YOUR TASK = Go through the data and copy each line where the word "agent" shows up.

[Records from a data collection]
════════

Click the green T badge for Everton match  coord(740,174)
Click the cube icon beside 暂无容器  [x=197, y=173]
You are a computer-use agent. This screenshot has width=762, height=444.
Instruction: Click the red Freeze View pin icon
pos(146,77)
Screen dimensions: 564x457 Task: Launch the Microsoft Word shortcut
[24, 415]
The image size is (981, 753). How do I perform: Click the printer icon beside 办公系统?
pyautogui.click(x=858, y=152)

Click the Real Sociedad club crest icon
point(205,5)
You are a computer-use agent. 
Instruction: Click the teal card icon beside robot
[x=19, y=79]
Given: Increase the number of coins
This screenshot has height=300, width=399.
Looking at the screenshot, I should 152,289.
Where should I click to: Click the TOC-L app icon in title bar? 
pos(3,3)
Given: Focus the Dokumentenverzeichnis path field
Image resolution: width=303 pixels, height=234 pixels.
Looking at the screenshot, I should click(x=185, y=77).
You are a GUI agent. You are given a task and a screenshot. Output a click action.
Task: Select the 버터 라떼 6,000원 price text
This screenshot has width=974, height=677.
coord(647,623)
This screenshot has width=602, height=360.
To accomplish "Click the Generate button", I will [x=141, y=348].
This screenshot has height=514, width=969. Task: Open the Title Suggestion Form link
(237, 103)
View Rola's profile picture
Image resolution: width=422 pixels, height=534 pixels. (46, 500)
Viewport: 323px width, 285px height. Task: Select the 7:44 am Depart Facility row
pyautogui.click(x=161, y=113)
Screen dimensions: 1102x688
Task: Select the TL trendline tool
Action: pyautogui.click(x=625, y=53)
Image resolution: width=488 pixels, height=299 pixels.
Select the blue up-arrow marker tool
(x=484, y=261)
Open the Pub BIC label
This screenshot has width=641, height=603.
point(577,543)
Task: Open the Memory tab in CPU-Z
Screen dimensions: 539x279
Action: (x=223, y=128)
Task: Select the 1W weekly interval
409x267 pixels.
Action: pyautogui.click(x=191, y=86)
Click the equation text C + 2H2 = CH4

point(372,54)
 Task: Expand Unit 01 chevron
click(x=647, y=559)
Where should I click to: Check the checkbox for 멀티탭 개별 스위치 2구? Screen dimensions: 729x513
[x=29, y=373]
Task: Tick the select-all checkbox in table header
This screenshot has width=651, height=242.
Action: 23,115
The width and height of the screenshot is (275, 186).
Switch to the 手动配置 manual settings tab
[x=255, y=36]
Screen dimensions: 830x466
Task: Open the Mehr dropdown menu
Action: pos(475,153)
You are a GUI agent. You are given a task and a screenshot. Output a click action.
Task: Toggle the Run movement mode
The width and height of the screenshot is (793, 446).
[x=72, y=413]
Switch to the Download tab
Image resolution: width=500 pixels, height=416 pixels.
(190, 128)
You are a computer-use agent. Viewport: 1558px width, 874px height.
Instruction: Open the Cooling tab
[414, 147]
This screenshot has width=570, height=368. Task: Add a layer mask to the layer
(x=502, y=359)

════════

RESPONSE AREA =
You are a computer-use agent. This screenshot has width=762, height=444.
You are a computer-use agent. 
You are a GUI agent. You are given a task and a screenshot. Output a click action.
You are a GUI agent. You are given a task and a screenshot. Output a click action.
You are a computer-use agent. Viewport: 1558px width, 874px height.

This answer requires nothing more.